Please repeat each line from the one holding "The image size is (802, 673)." through the final line of the data, exactly as it stands, with no pictures.

Extracted records ::
---

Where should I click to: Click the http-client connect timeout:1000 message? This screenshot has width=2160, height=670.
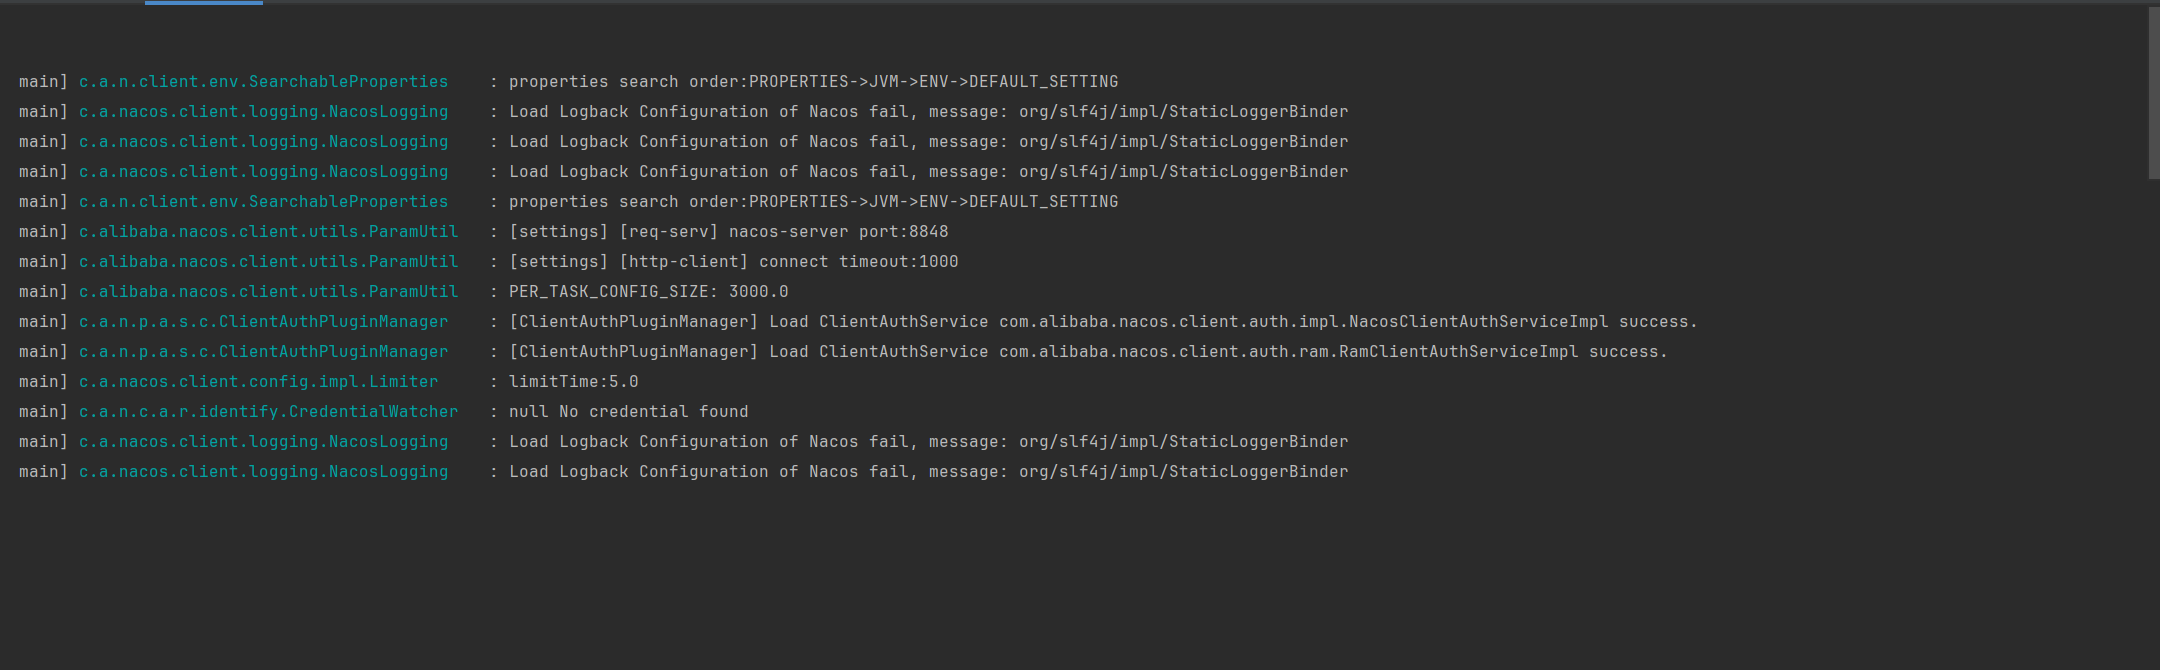tap(734, 262)
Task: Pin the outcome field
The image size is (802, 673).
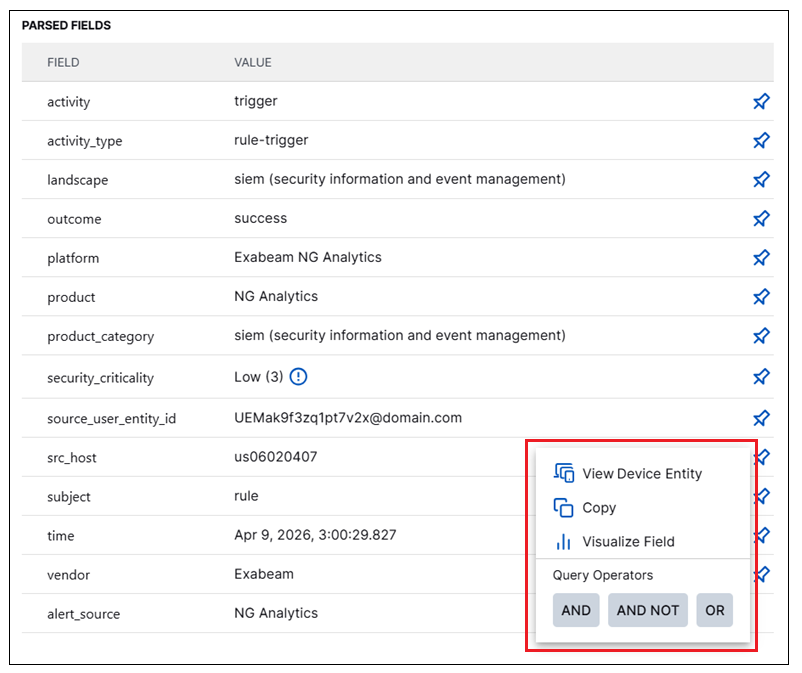Action: (761, 218)
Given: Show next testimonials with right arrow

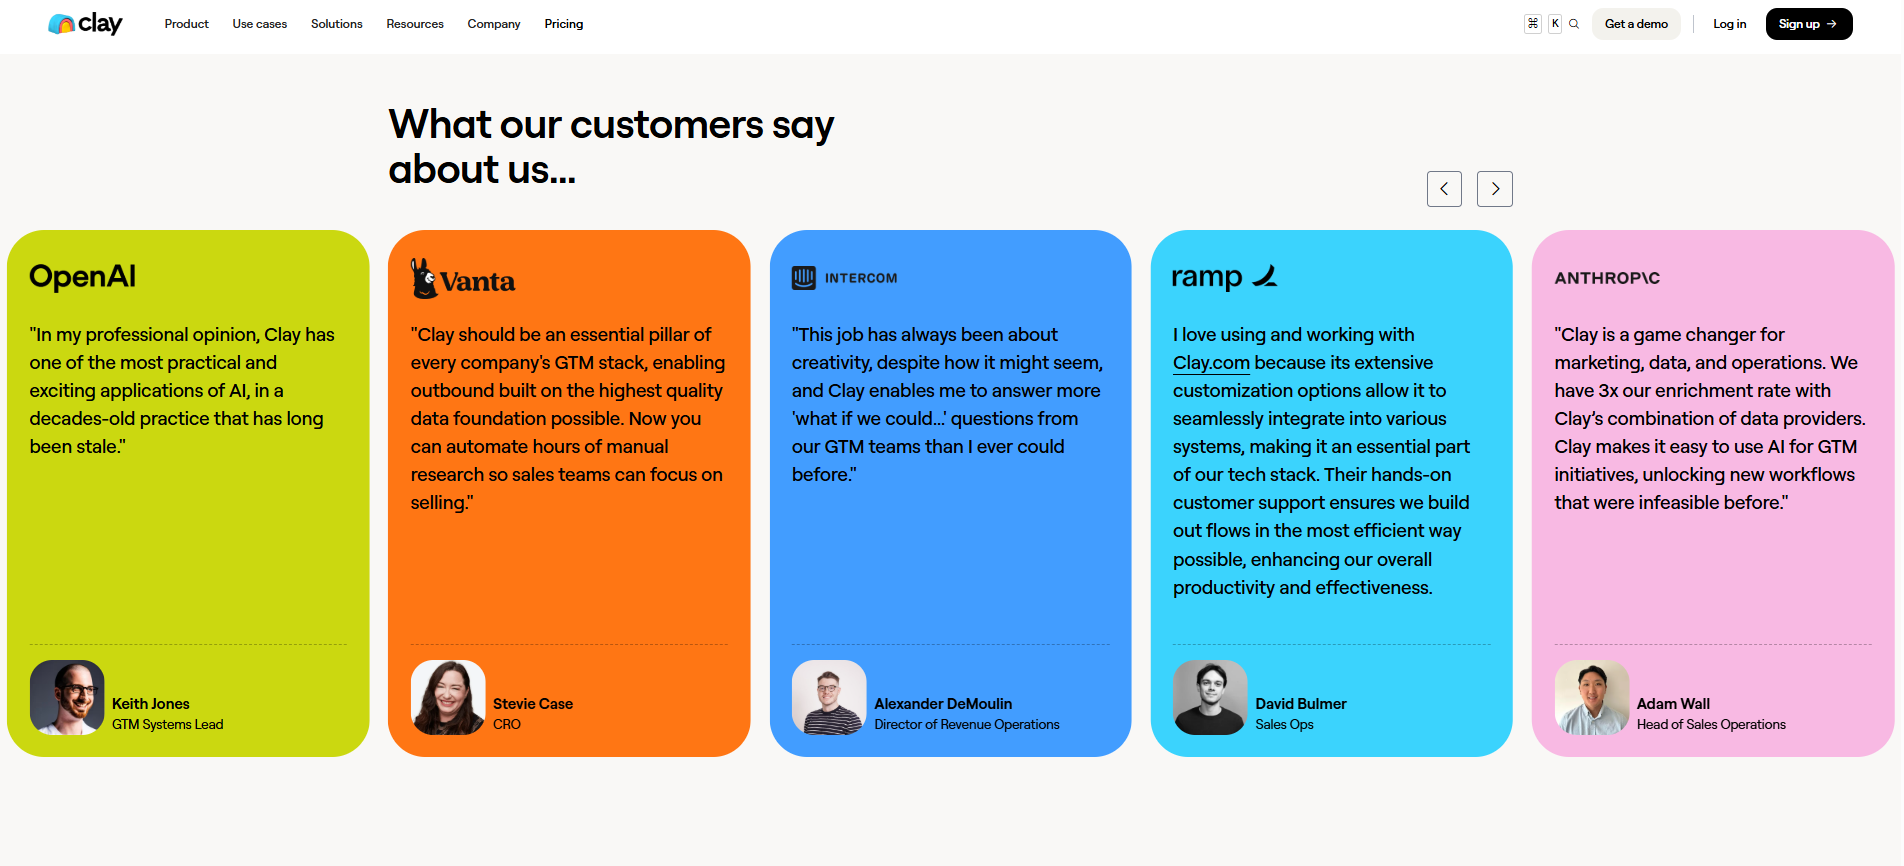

---

Exercise response ::
The image size is (802, 673).
Action: (761, 218)
Given: Show next testimonials with right arrow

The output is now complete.